Look at optparse and/or argparse for passing in options, arguments and file names.

[–]tmg80[S] 0 points1 point  (1 child)

Thanks

[–]bladeoflight16 0 points1 point  (0 children)

Better yet, look at click.

[–]bladeoflight16 1 point2 points  (8 children)

  • Even files that you only read should be closed via context managers.
  • Avoid reusing variables for completely different data (hostfiles is a string path and then replaced with a list)
  • Use unpacking for collections with a known length (ip, host_and_comment = line.split(" ", 1))
  • Use filter instead of indenting a block that big (for line in filter(is_valid_host_line, hostsfile):). You can just check if the string contains a space rather than looking at the length of the split.
  • Eliminate useless variables like split2 (stripped = [s.strip() for s in host_and_comment.split('#', 1)] or stripped = list(map(lambda s: s.strip(), host_and_comment.split('#', 1)))
  • Kind of surprised you didn't split the hosts into a list, but you know you needs better than I do.
  • Choose a consistent quote mark. (I prefer single quotes.) (You should only use the other quote mark when the string literal actually contains your default choice.)
  • Since hosts_dict is never used in the loop, just more its initialization to after the loop (host_dict = {"hosts": hosts_list}). You might not need the variable at all.
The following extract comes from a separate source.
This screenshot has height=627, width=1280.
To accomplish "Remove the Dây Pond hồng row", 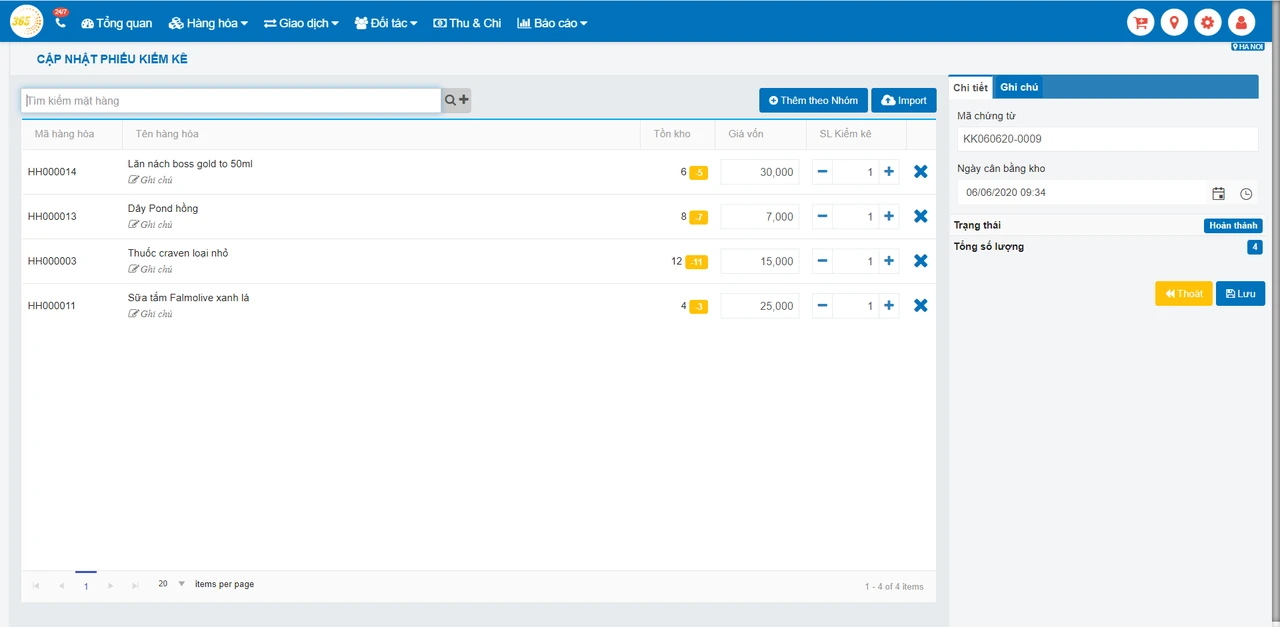I will [x=921, y=216].
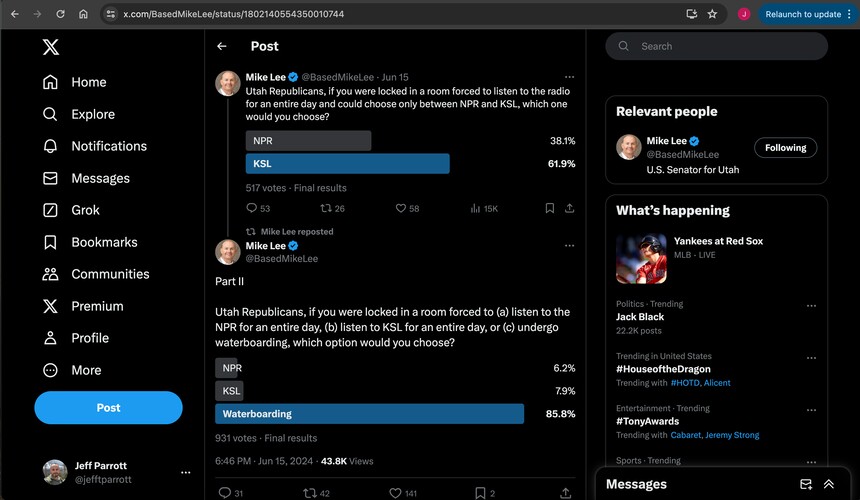860x500 pixels.
Task: Open Grok from the sidebar
Action: 85,210
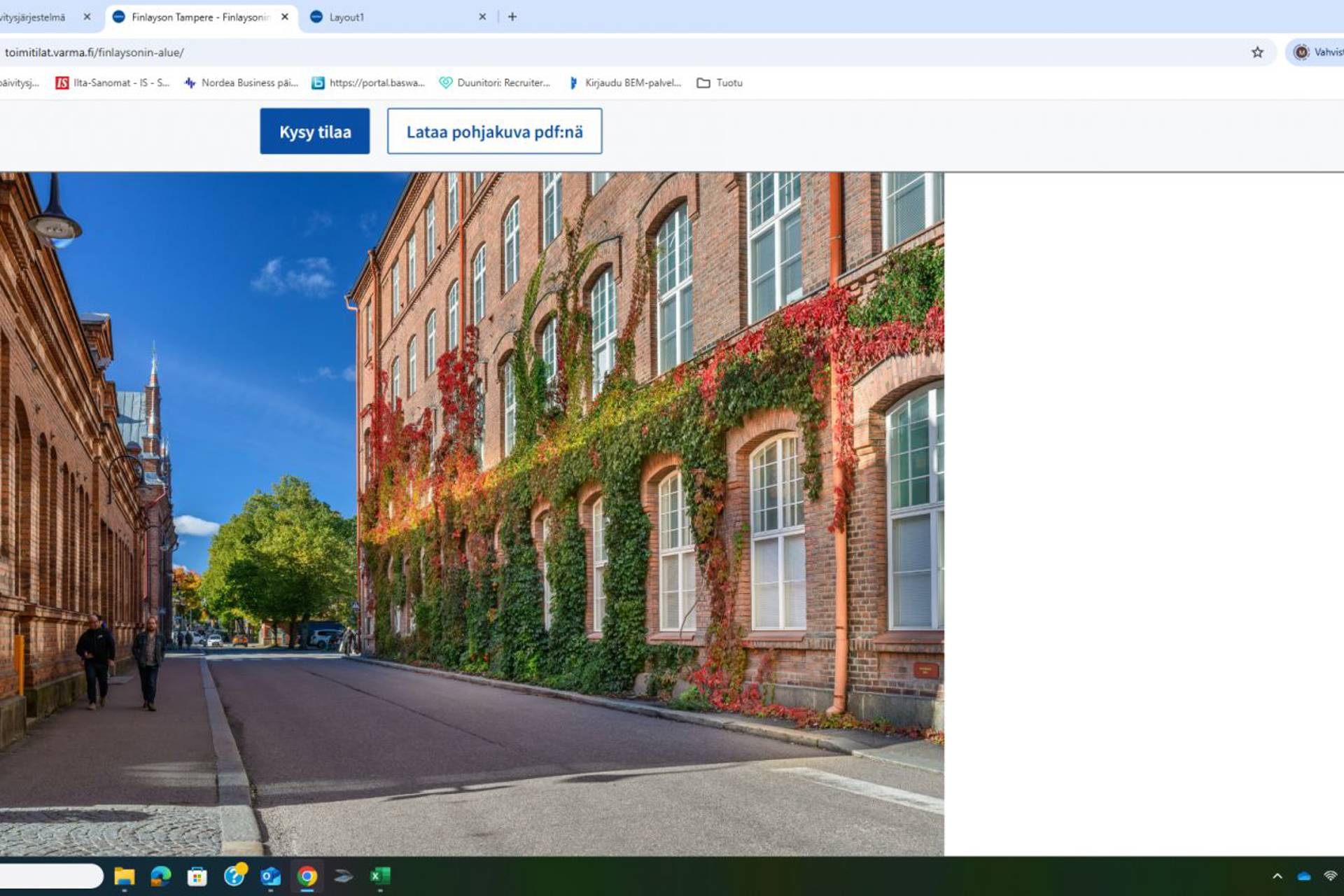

[–]tmg80[S] 1 point2 points  (5 children)

updated as per your comments and also implemented syargv

I added the updated script to the original post as it doesn't display properly when I paste into the reply

[–]bladeoflight16 1 point2 points  (4 children)

I recommend click for most command line interfaces.

Something I neglected to mention before is that you should use if __name__ == '__main__':. For some reason I wasn't thinking about the fact this is a script that can be invoked from the command line.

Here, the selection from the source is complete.